Chris Harrison Seems Uncomfortable

Chris Harrison works when he is the Voice of God host who can wave his magic wand and fix everything. He’s not the kind of guy who should be making wisecracks about Ashley S. I thought he believes everyone deserves love. He’s not one of us, so don’t pretend like he is. Find a comedian to host the show. The Bachelor franchise is very popular among comics, so why take Chris Harrison out of his comfort zone like this? He’s part of the show. He shouldn’t be commenting on it.

Stop With the Damn Phone Calls

What is this, QVC? The questions are almost always weird, overly sincere, or dull. When “Bonnie From Knoxville” calls in to discuss “this Juelia drama,” the momentum of the show grinds to a halt. Last night, Bonnie made a fine point about Juelia also being a manipulator, and the panel (save for the clearly motivated Michelle Collins) had nothing to say. Why take calls if they don’t stimulate conversation?

Quit Trying to Manufacture Confrontations

Joe was surprised by Juelia during After Paradise last night, which gave her the chance to tell Joe how she really felt after she told him how she really felt two episodes ago. Like a trouper, Joe ate his humble pie and apologized. When it was all over, someone (probably Michelle Collins again) started giggling — breaking a most awkward silence. Riveting stuff. Chris Harrison woke up in time to ask #BachelorNation what they thought of Joe’s apology/ritual act of reality TV seppuku. Mollen pointedly asked why Joe’s apology had to occur on a television program. Collins compared the segment to an episode of Maury. Of course this was going to be on TV. You think this was Joe’s idea? Jon Stewart hitting John Cena with a chair at SummerSlam felt less contrived than this.

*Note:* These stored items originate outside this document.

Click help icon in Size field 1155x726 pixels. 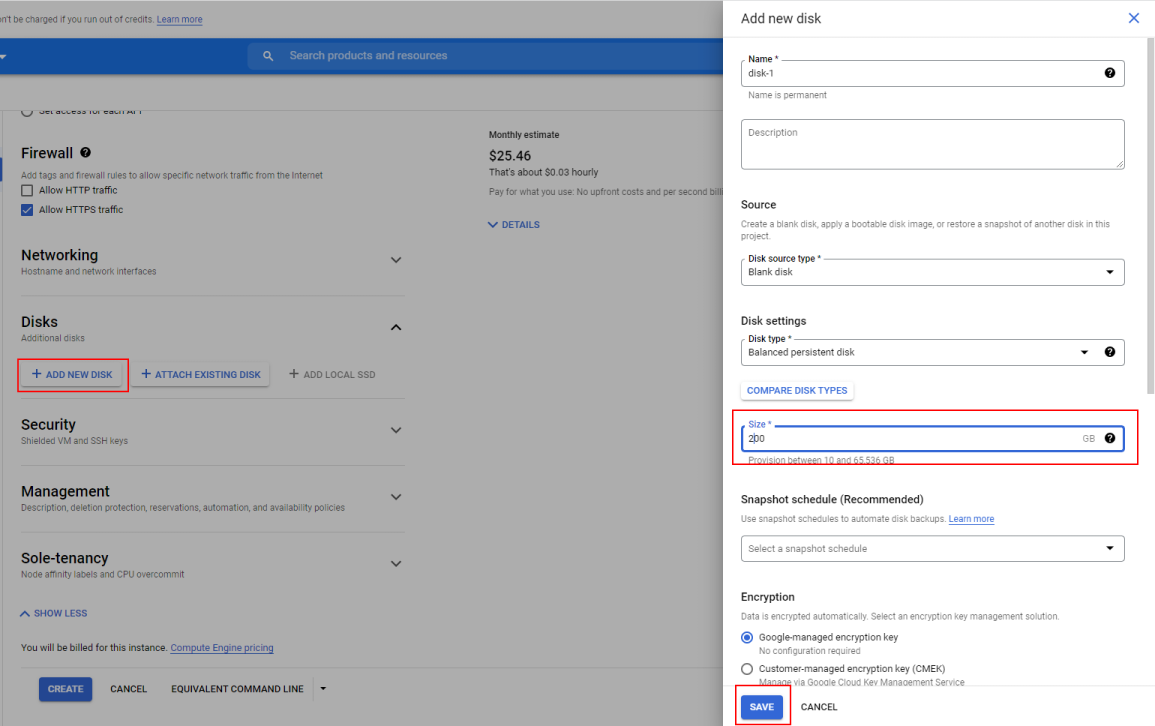click(1109, 438)
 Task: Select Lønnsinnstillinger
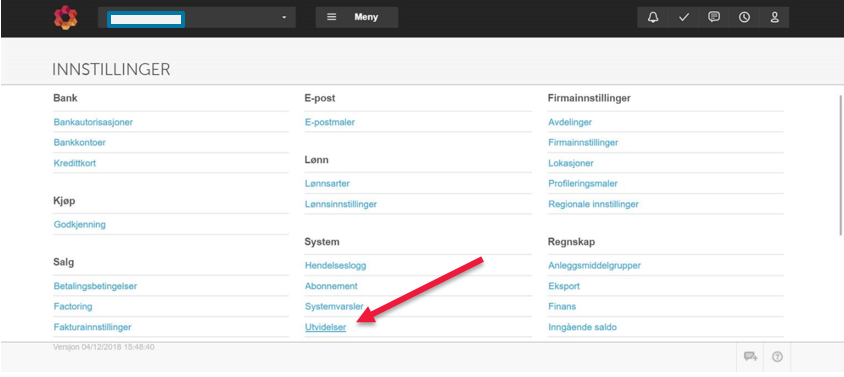click(x=341, y=204)
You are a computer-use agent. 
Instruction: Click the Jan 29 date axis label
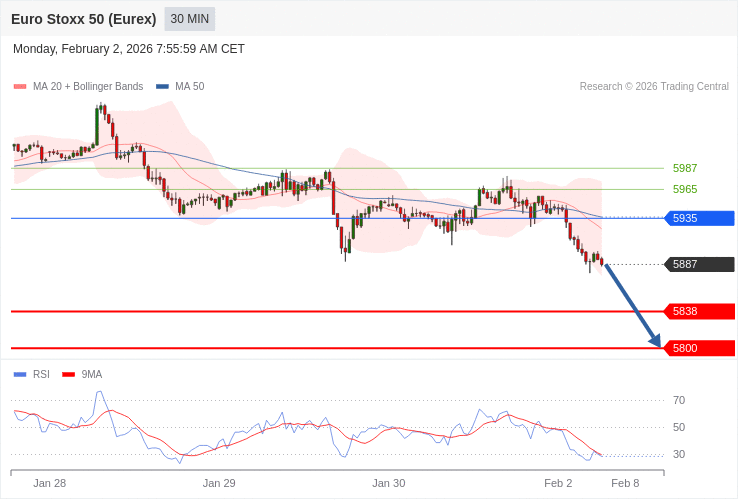(x=219, y=483)
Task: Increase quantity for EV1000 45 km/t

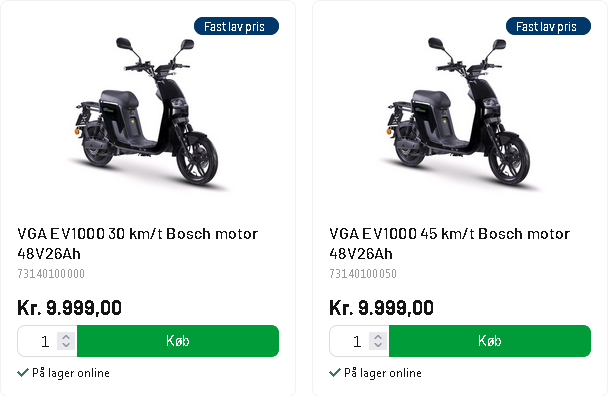Action: pyautogui.click(x=378, y=337)
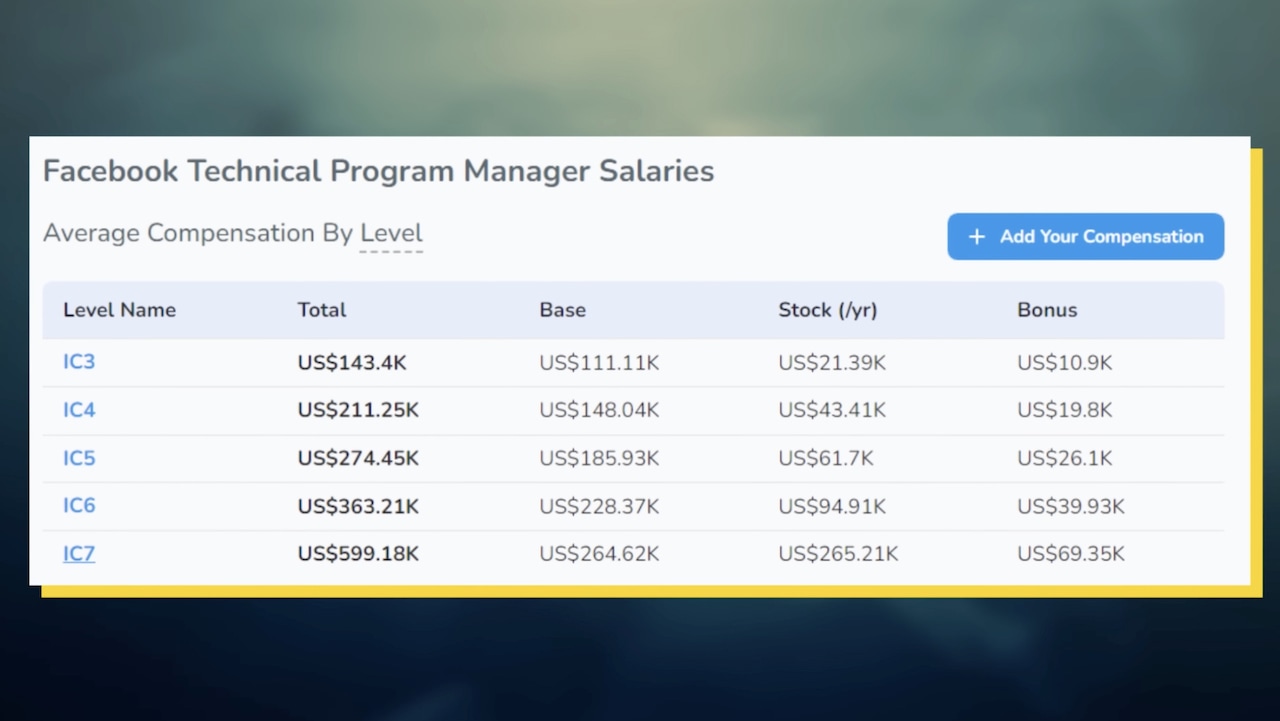Click the US$211.25K total for IC4

[358, 410]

Things My Wife Said While I Was Trying to Take Notes

  • “It seems like they’re always eating pieces of bread.”
  • “What is that cake? Chocoalte-covered cherries? I mean, I wanna try one, but … ”
  • “OMG, Joe said ‘exceptation.’”
  • “I hate the word ‘freaking.’ Especially when Carly says it. She says it every other word! Dave!”
  • “Mikey T. and Juelia are like two meatballs. Juelia is like a burnt meatball because of her tan.”
  • “Tom Hardy? More like TOM SHARTY.”